The Texas Department of Transportation will break ground Feb. 26 on the U.S. Highway 190 project in Killeen that will widen a four-mile stretch of the highway between Fort Hood’s main gate and W.S. Young Drive.
The construction is one of about six projects either under way or planned along the highway.
Kevin Dickey, director of transportation planning and development for TxDOT, announced the groundbreaking during a presentation to the Killeen City Council this week.
The $47 million U.S. 190 Copperas Cove Bypass project, which began in July 2011, is nearing completion, Dickey said.
“We expect that project to relieve some of the congestion on 190 through Copperas Cove,” Dickey said.
As the projects move west to east, Killeen’s portion will increase the road by one lane in each direction and install upgrades to frontage roads, drainage and bridges between Fort Hood’s main gate and W.S. Young.
The $55.4 million project is estimated to be completed in fall 2015.
“As a result of the growth in the major Fort Hood area, there’s an increased demand on our transportation infrastructure,” TxDOT spokesman Ken Roberts said. “The project will increase the flow as well as improve safety of the traffic.”
Roberts said stretches of U.S. 190 near Fort Hood see as much traffic as Interstate 35.
The U.S. 190 project will coincide with the city of Killeen’s $17 million Rosewood Overpass Project, which will create a new overpass at Rosewood Drive south of Skylark Field.

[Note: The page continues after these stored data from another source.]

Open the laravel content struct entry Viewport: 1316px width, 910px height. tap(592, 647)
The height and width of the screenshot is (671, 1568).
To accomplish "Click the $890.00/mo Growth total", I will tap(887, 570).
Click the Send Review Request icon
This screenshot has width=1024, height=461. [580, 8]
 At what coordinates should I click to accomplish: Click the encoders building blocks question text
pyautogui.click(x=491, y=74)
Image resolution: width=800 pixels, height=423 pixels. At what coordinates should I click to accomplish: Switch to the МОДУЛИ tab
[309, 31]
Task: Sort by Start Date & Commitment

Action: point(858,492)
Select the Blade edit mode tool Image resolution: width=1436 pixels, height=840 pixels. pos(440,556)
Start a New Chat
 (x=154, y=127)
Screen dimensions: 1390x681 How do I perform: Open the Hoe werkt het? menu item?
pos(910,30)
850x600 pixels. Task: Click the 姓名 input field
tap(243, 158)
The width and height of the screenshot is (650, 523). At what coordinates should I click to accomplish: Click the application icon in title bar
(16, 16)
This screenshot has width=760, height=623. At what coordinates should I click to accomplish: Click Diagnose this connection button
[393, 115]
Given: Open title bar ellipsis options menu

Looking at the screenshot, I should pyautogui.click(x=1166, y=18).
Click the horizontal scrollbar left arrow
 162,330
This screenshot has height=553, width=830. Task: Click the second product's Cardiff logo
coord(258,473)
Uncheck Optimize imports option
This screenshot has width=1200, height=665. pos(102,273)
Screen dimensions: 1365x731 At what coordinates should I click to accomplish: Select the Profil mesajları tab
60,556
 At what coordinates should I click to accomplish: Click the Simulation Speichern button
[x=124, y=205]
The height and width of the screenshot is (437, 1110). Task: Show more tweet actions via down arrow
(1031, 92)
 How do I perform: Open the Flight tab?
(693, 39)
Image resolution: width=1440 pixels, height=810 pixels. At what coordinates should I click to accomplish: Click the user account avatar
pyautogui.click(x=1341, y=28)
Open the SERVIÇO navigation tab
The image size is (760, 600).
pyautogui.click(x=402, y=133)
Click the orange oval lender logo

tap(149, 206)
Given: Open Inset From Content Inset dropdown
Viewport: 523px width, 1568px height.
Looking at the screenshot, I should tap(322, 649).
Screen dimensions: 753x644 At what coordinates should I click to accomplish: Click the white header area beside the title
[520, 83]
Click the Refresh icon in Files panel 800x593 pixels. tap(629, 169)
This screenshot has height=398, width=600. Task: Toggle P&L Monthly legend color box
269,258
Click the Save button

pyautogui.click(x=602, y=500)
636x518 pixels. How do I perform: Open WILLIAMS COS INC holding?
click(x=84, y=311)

Killeen funded this project with Pass Through Financing, a program where the city pays for the work and much of the cost is refunded by TxDOT.
“Certainly, there will be some local participation but the major portion will be refunded by TxDOT,” Roberts said.
TxDOT also plans to widen a stretch of Farm-to-Market 2410 from East Stan Schlueter Loop to Roy Reynolds Drive, a project with a total cost of $2.3 million.
Both the Rosewood overpass and FM 2410 projects are expected to begin in March and be completed by spring 2015.
On a grand scale, the Fort Hood-area highway improvement projects are part of a concept to link the nation’s military installations with effective transportation infrastructure.
At a recent meeting, Roberts said state transportation planners saw a need for enhanced roadways connecting El Paso’s Fort Bliss to Fort Hood and so on to other major military installations farther east.
“For the purpose of the movement of troops, these things are considered on the macro,” Roberts said.
Mobilization is good not only for the growth of the state but also for its ability to respond to natural disasters or other emergencies, Roberts said.
“If you don’t have sufficient capacity available to do that, then you really don’t have a plan,” Roberts said.